Figure 3—figure supplement 2. (a) Worms expressing LMP-1::GFP in coelomocytes were injected with I4cLYA647 or ClensorA647 (red) and show maximal colocalization with LMP-1::GFP vesicles (green) at 60 min.
Scale bar: 5 μm (b) Representative images of worms expressing LMP-1::GFP (green) in the background of various indicated RNAi's, which were injected with ClensorA647 (red) and imaged 60 mins post-injection. Scale bar: 5 μm. (c) Quantification of colocalization between the ClensorA647 and GFP in arIs37 worms. Mean of n = 10 cells. To check whether our DNA nanodevices can mark the lysosomes of coelomocytes in wild type worms, we injected 500 nM of I4cLYA647 or ClensorA647 into worms containing LMP1::GFP marker (Figure 3—figure supplement 2a). The worms were imaged 1 hr post injection in the GFP channel (green) and in Alexa 647 channel (red) to visualize the lysosomal marker and DNA reporter respectively. Merged images show colocalization of DNA devices with the lysosomal marker, similar to previous studies (Surana et al., 2011). We then proceeded to validate the devices in the lysosomes in coelomocytes of various LSD-related genes knocked down worms. LMP1::GFP positive worms that were RNAi-ed for indicated genes were injected with ClensorA647 and imaged 1 hr post injection (Figure 3—figure supplement 2b).
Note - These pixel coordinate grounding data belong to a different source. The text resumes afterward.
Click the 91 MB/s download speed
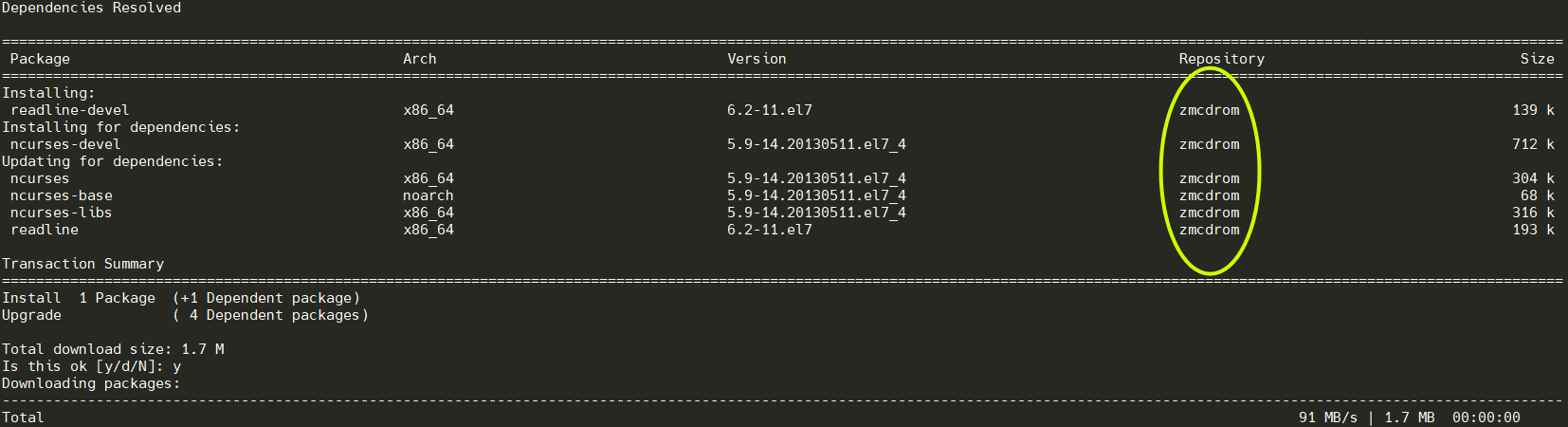click(1327, 418)
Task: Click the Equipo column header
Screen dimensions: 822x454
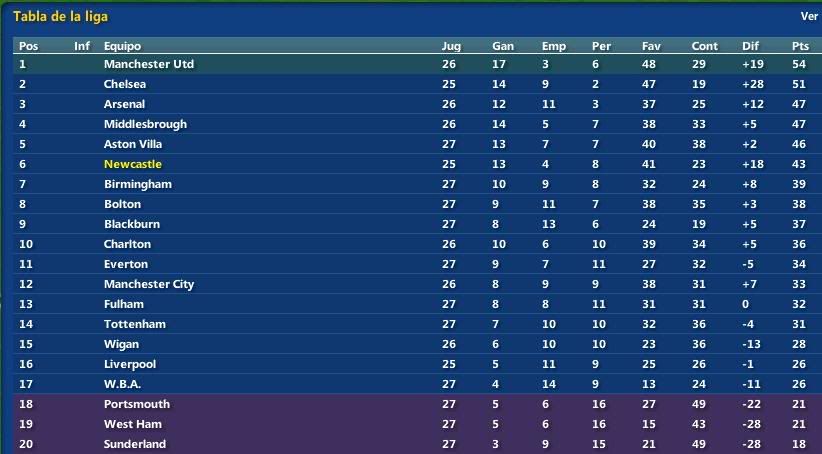Action: point(122,46)
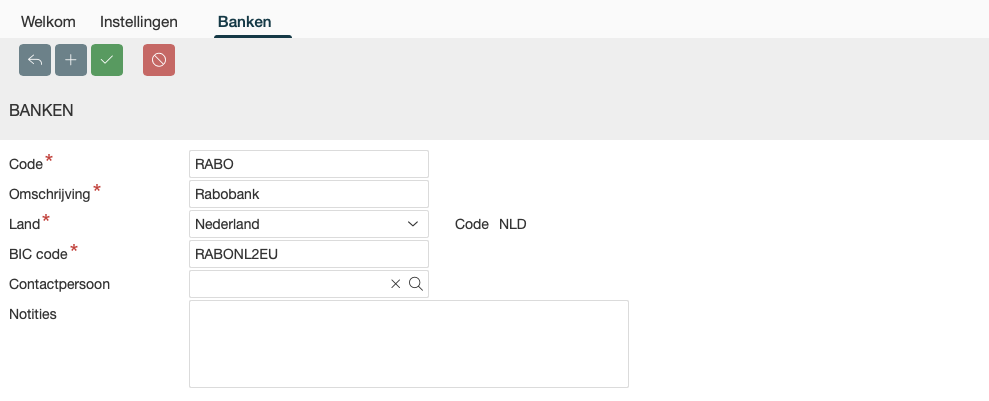Open Contactpersoon search with magnifier icon
Screen dimensions: 989x401
pos(416,284)
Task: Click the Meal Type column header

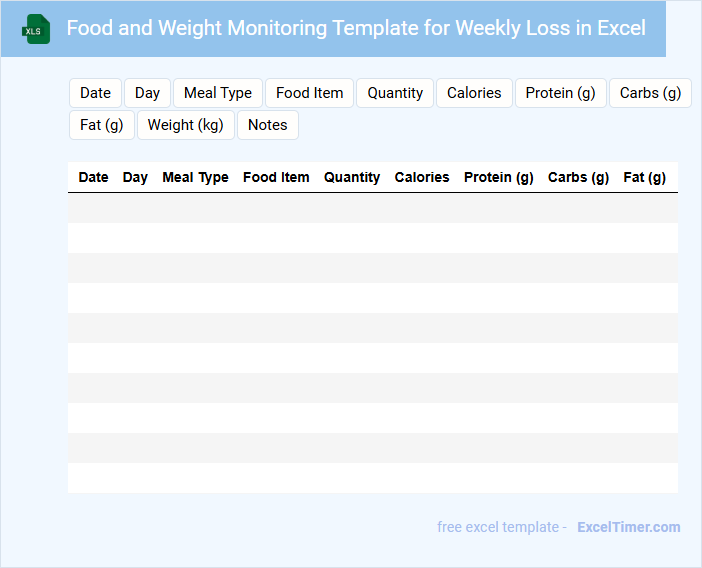Action: click(195, 177)
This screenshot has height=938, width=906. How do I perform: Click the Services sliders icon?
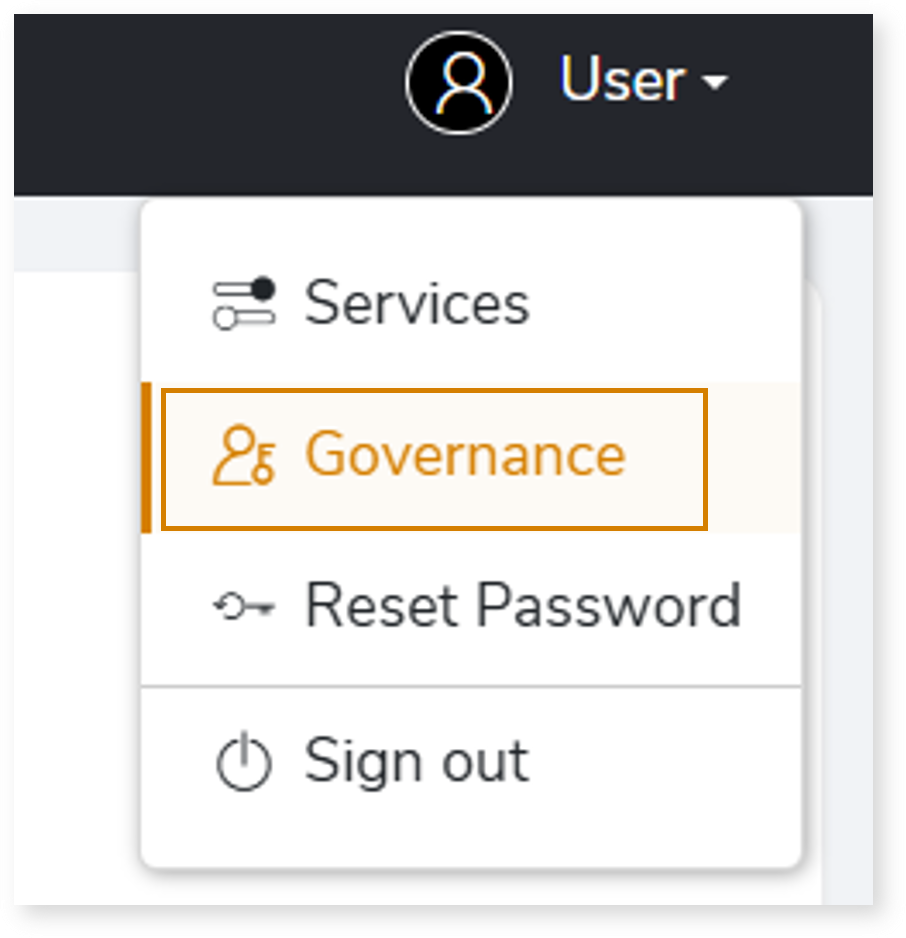pos(244,303)
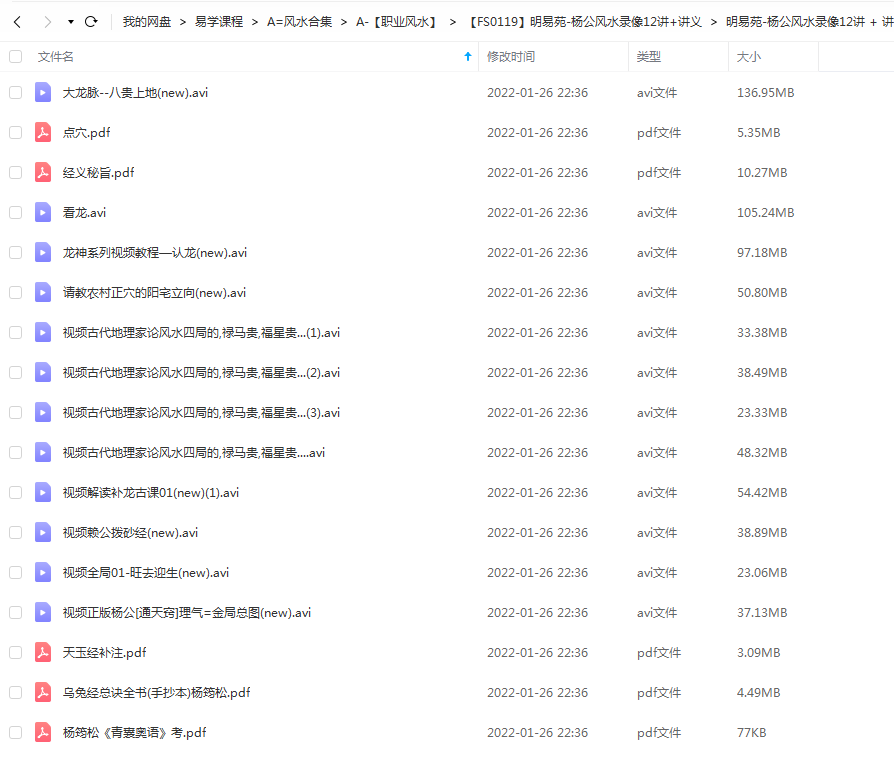This screenshot has height=758, width=894.
Task: Open the 易学课程 breadcrumb link
Action: (213, 19)
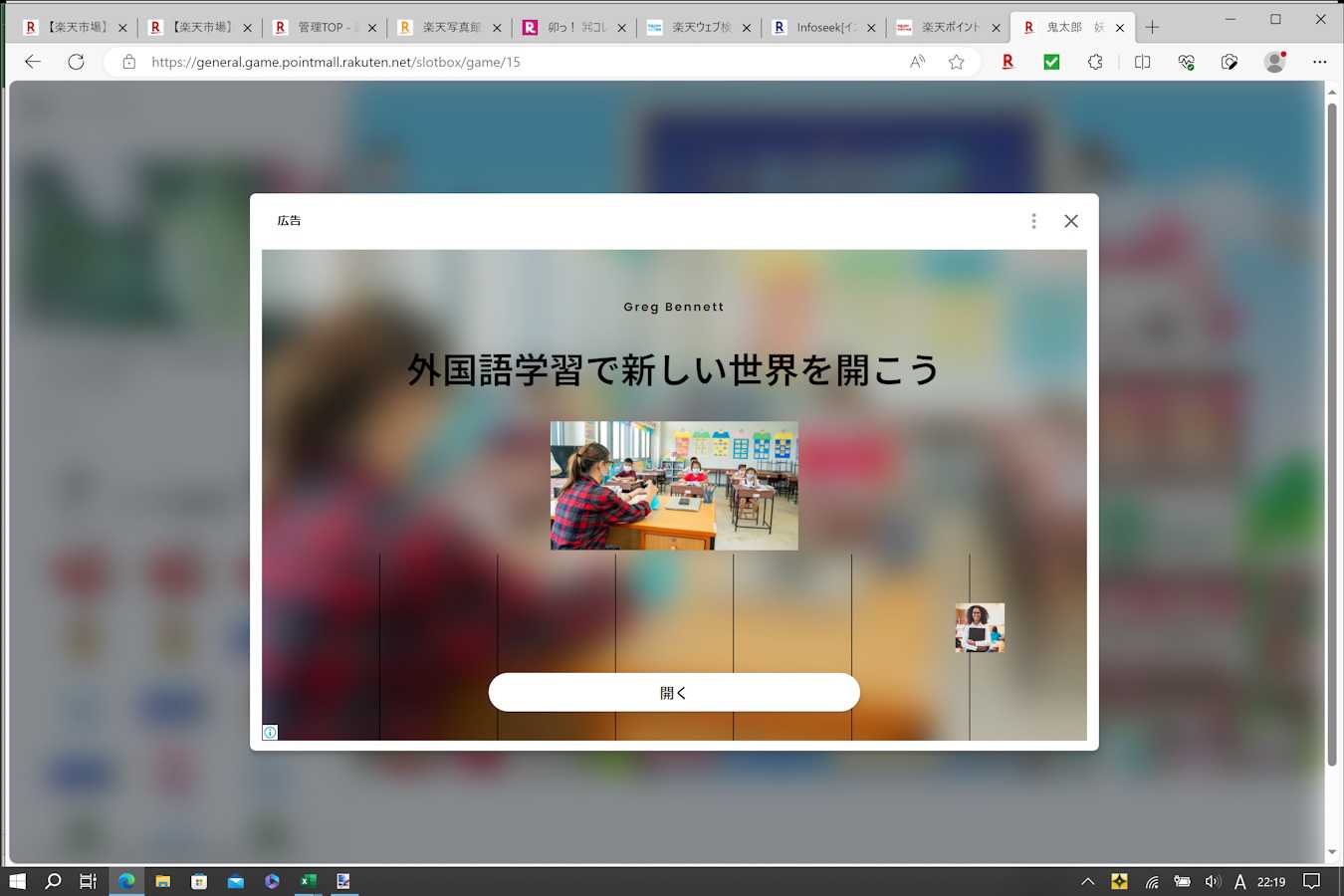Expand the system tray hidden icons chevron
Image resolution: width=1344 pixels, height=896 pixels.
pyautogui.click(x=1087, y=881)
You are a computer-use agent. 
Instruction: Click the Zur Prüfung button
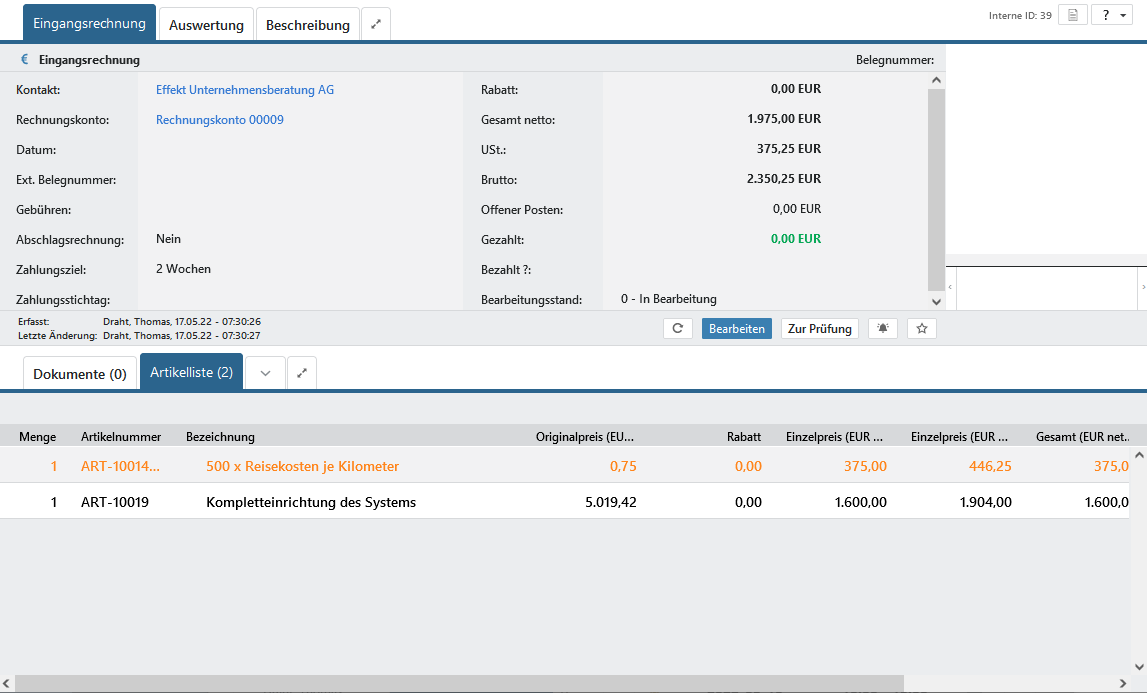[819, 328]
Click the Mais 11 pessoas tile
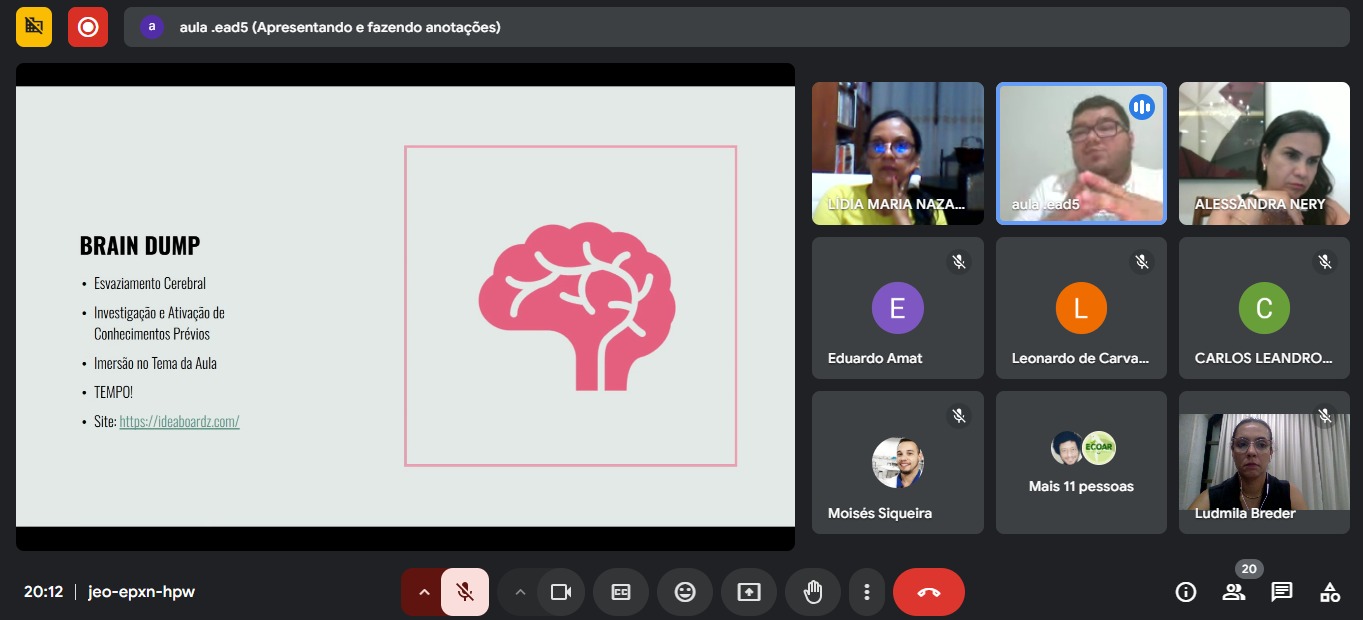Image resolution: width=1363 pixels, height=620 pixels. [1081, 462]
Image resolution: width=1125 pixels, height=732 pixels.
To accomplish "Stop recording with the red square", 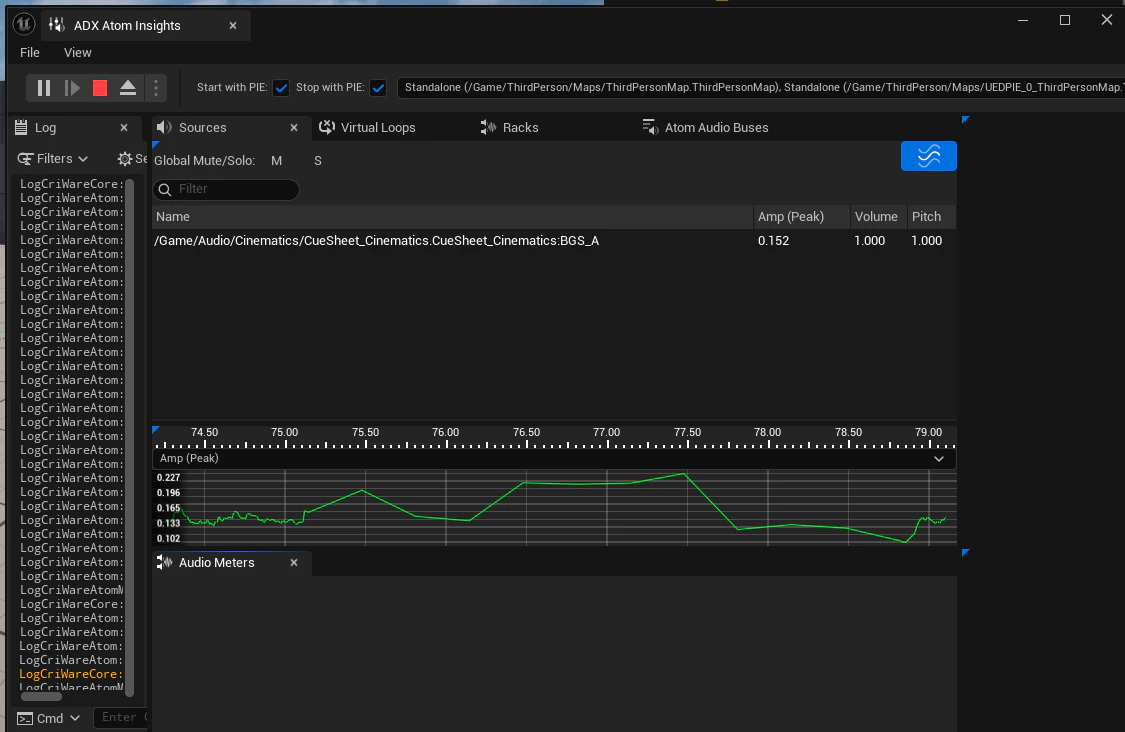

We observe that, in worms, Clensor reliably marks the lysosomes in all LSD- related gene knockdowns with over 74% colocalization (Figure 3—figure supplement 2c).
Figure 3—figure supplement 3. (a) Histograms comparing the spread of D/A in coelomocytes in different RNAi background.
(n = 10 cells; >100 lysosomes). (b) Histograms comparing the spread of R/G in coelomocytes in different RNAi background. (n = 10 cells; >100 lysosomes).